Figure 1. Renin^null cells have different transcriptomic profiles.

(A) Pathological findings of Ren1^c-KO mice. Immunohistochemistry for α-SMA showed hypertrophic arterioles in Ren1^c-KO mouse kidneys. Scale bars: 20 μm. Kidney sections from Ren1^c-KO Ren1^c-Cre Confetti mice showed multiple colors in the hypertrophic arterioles, suggesting the multiclonality of Renin^null cells. Scale bars: 20 μm. Left: WT mice showed normal architecture of periglomerular arterioles with a single layer of smooth muscle cells (SMCs).

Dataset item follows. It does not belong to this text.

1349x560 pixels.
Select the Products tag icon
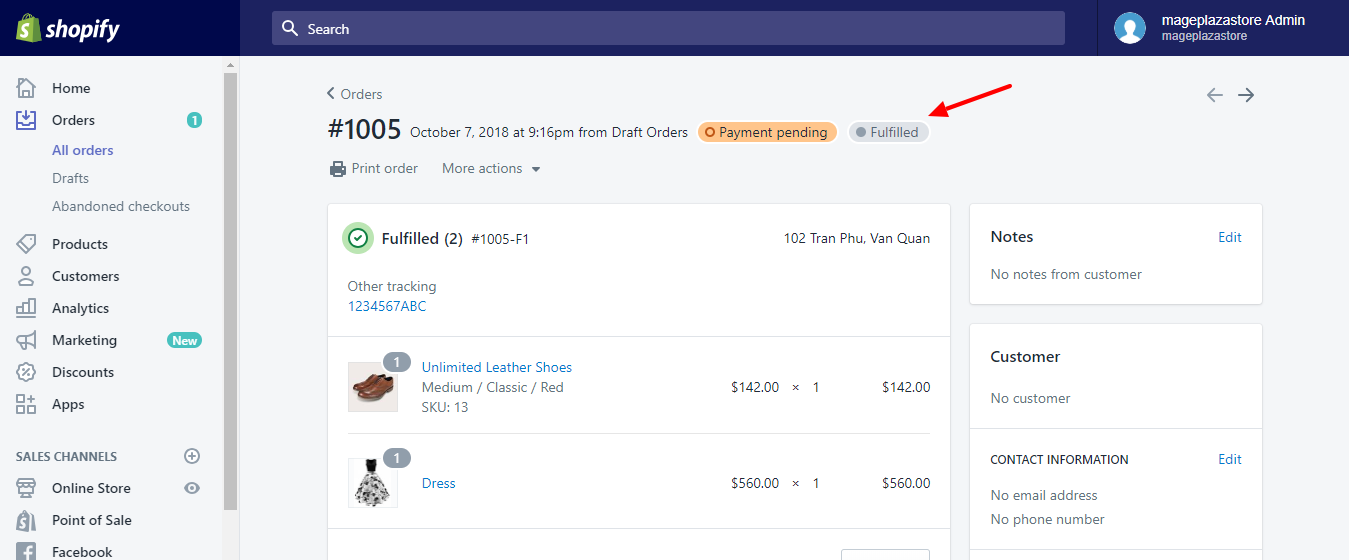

Right: Ren1^c-KO mice showed concentric hypertrophy of arteriolar smooth muscle. Scale bars: 10 μm. (B) Schematic of scRNA-Seq of WT renin cells and Renin^null cells. Ren1^c-YFP mice have a transgene consisting of the YFP genes driven by the Ren1^c gene regulatory region. YFP-positive kidney cells from Ren1^c+/+ Ren1^c-YFP mice and Ren1^c–/– Ren1^c-YFP mice were isolated by FACS. Single cells were captured with the Fluidigm C1 System, and scRNA-Seq was performed. Scale bars: 50 μm. (C) The UMAP with all the cells after normalization. (D) Volcano plot showing the differentially expressed genes between WT renin cells and Renin^null cells. (E) Heatmap analysis with differentially expressed genes showed a clear separation of WT renin cells and Renin^null cells. (F) The 10 most enriched categories identified by GO analysis on genes higher in WT renin cells (red) and genes higher in Renin^null cells (blue). (G) Venn diagram showing differentially expressed genes. α-SMA, α–smooth muscle actin; EM, electron microscopy; FACS, fluorescence-activated cell sorting; GO, Gene Ontology; Ren1^c-KO, Ren1^c gene knockout; scRNA-Seq, single-cell RNA sequencing; UMAP, uniform manifold approximation and projection; WT, wild-type.